第7回 ブランディング出版は帯で伝え方を変えられる|商業出版との違い
ブランディング出版では、帯の言葉を用途別に設計することで、営業・採用・広報など相手に合わせた伝え方が可能です。商業出版との違いと企業出版の実務的な活用メリットを解説します。
■表紙はそのまま、帯で伝え方を変えられる
― ブランディング出版は「言葉の入口」を設計できる ―
人は、本の中身より先に、必ず“表紙まわり”を見ます。
タイトル、装丁、そして帯に書かれた一行。その一瞬の印象で、「これは自分に関係がある本だ」と感じるかどうかが決まります。帯は、ほんの短い言葉で、読む理由をそっと手渡す存在です。
社史を出す、ブランディング出版を検討する。そう考えたとき、多くの方は「どんな内容を書くか」に意識が向きます。しかし実際には、「どんな言葉で手に取ってもらうか」も、同じくらい重要な設計要素です。
■ブランディング出版では帯の文言、デザインも著者の希望を取り入れる
商業出版において、帯は売るためのコピーとして設計されます。
書店の棚で一瞬でも目を引くこと、話題性をつくること、ランキングや推薦コメントを載せること。そこには明確な販売戦略があります。
しかし、ブランディングや営業ツールとして本を使いたい場合、そのコピーが必ずしも自社の伝えたい価値と一致するとは限りません。
むしろ、刺激的すぎたり、誇張表現が強すぎたりして、実務で使いにくく感じることもあります。
商業出版では、帯の文言やデザインを企業側が自由に決めることはほとんどできません。
■ブランディング出版なら「帯」を用途別に設計できる
ブランディング出版では、書店販売を主目的としない場合、帯を用途別に作り分けることが可能です。
同じ本であっても、営業用の帯、採用向けの帯、イベント配布用の帯など、伝えたいメッセージに応じて言葉を変えることができます。
たとえば、営業先に渡す本であれば、実績や信頼性を強調したコピーにする。採用向けであれば、価値観や働く意味が伝わる言葉にする。イベント用であれば、記念性や物語性を感じさせる一文にする。
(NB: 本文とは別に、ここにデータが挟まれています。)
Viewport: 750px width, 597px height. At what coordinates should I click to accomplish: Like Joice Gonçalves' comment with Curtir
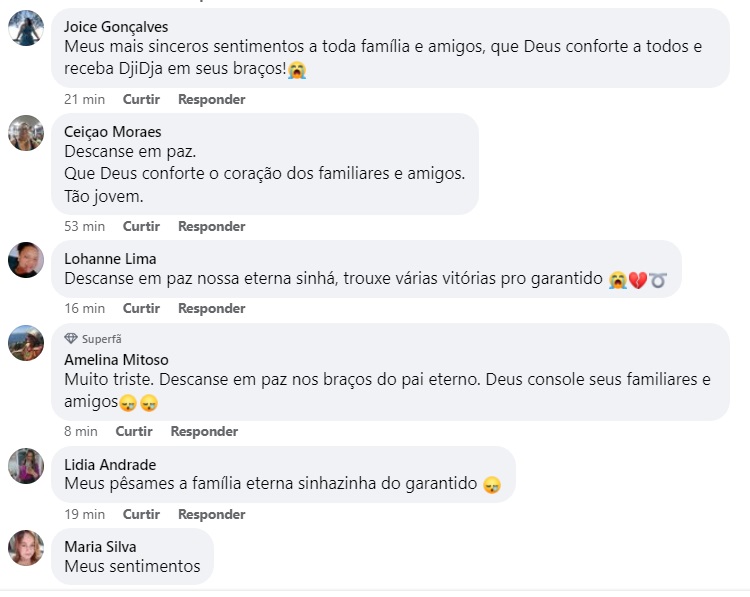click(x=141, y=99)
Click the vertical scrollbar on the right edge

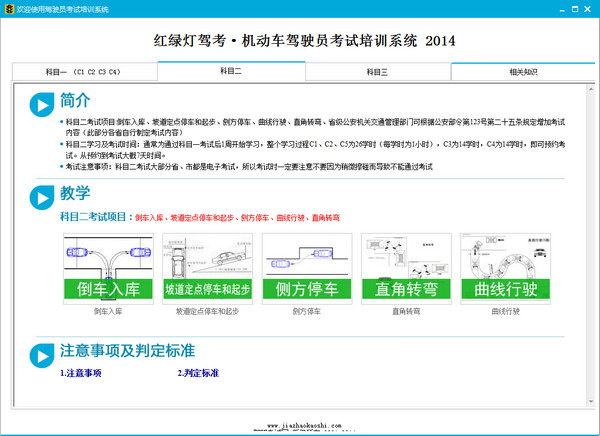coord(583,250)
帯は取り替え可能でありながら、受け取る印象を大きく左右します。
ほんの一行の違いで、相手が「この本は自分のための本だ」と感じるかどうかが変わるのです。
■本は「誰に、どんな言葉で渡したか」が記憶に残る
本は、ただ情報を載せた印刷物ではありません。
誰から、どんな場面で、どんな言葉を添えて渡されたのか。その体験ごと、相手の記憶に残ります。
帯にはタイトルだけでは伝えきれない、著者の気持ちやお客様への想いなども補足することができます。
企業出版や自費出版を検討されている方にとって、こうした細部の設計ができるかどうかは、ブランディングの質に直結します。
ブランディング出版は、本を“売る商品”ではなく、“関係をつくるメディア”として扱える出版手法です。
帯という小さなスペースに言葉を込めることで、相手との距離をそっと縮めることができる。そこに、商業出版にはない実務的な価値があるのだと思います。